• **Stored data entries**:
----------
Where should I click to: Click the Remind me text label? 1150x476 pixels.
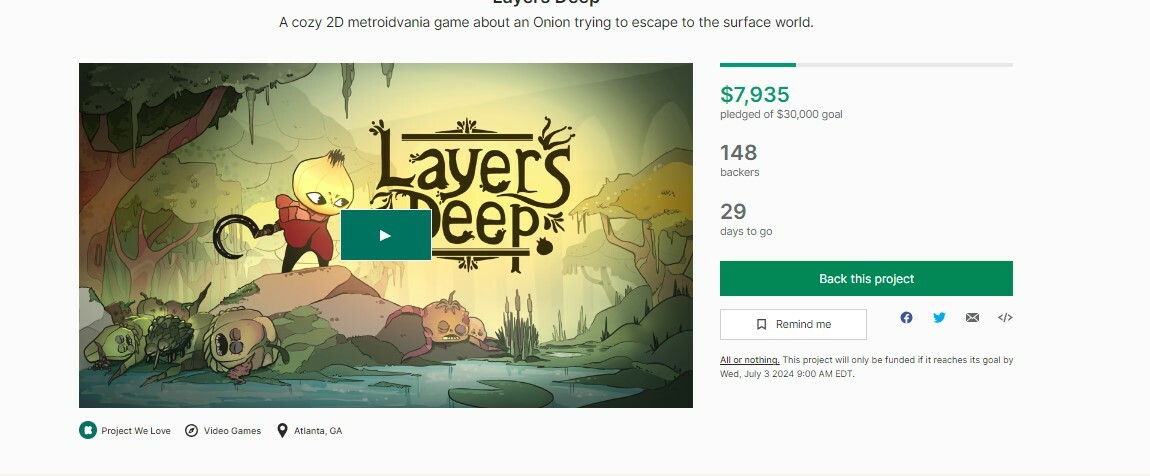[803, 324]
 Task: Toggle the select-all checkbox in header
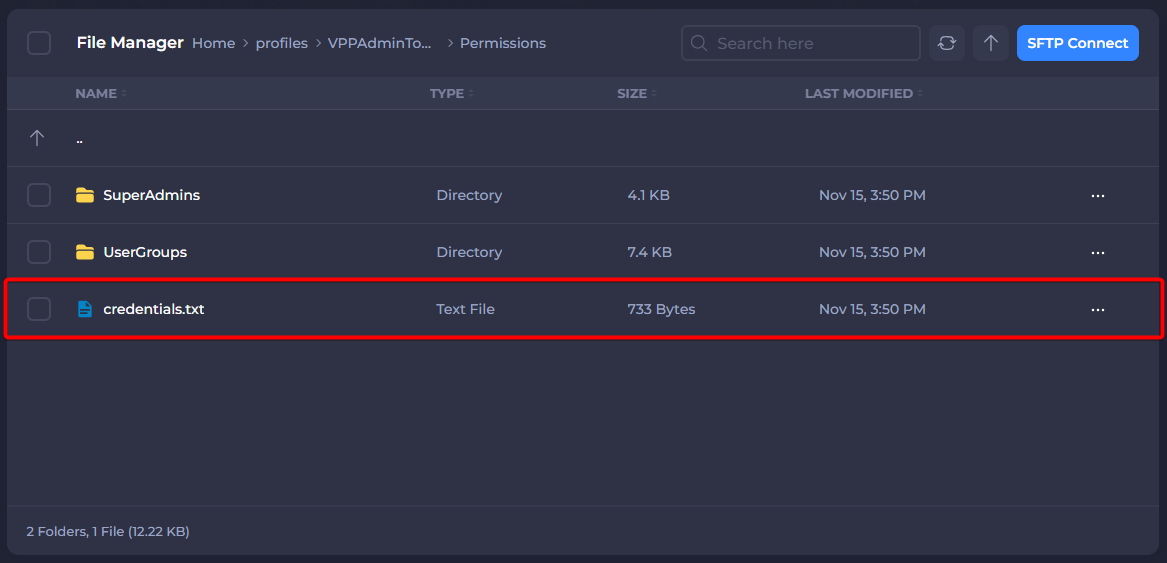click(39, 43)
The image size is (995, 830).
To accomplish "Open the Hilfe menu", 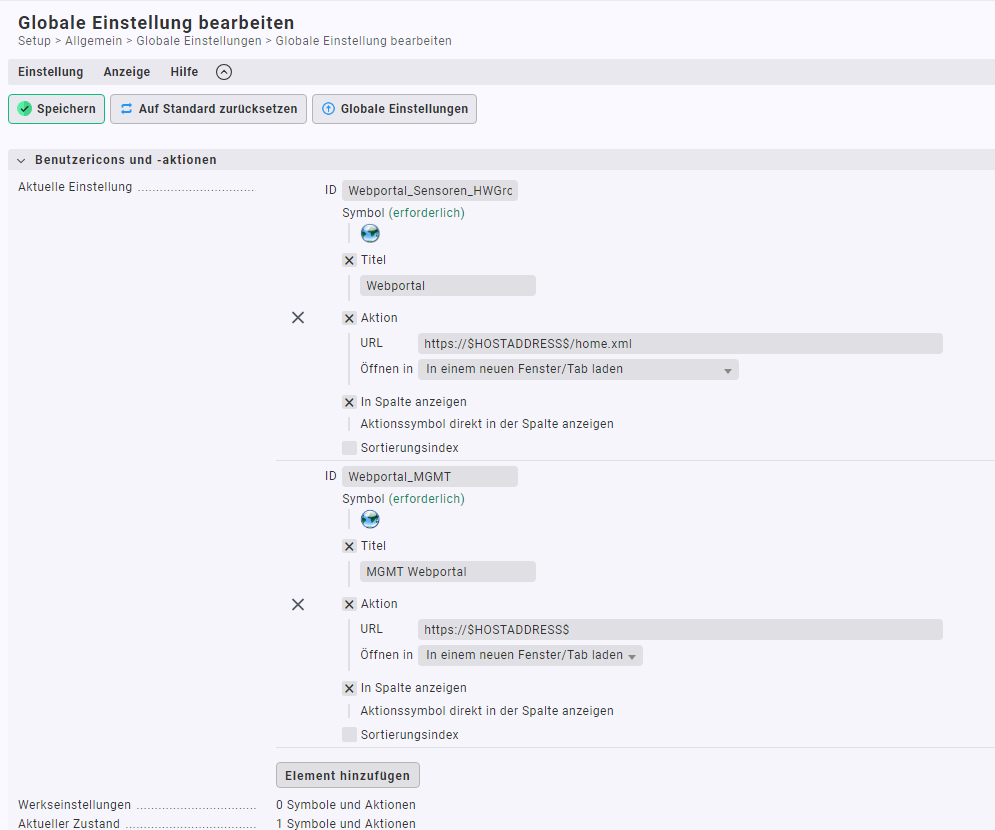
----------
• **What to work on**:
All of the data must be given again exactly, without the pictures.

• **Exercise output**:
Where should I click to: Click the Remind me text label? 1150x476 pixels.
[803, 324]
 Task: Toggle the select-all checkbox in header
click(39, 43)
The image size is (995, 830).
To accomplish "Open the Hilfe menu", 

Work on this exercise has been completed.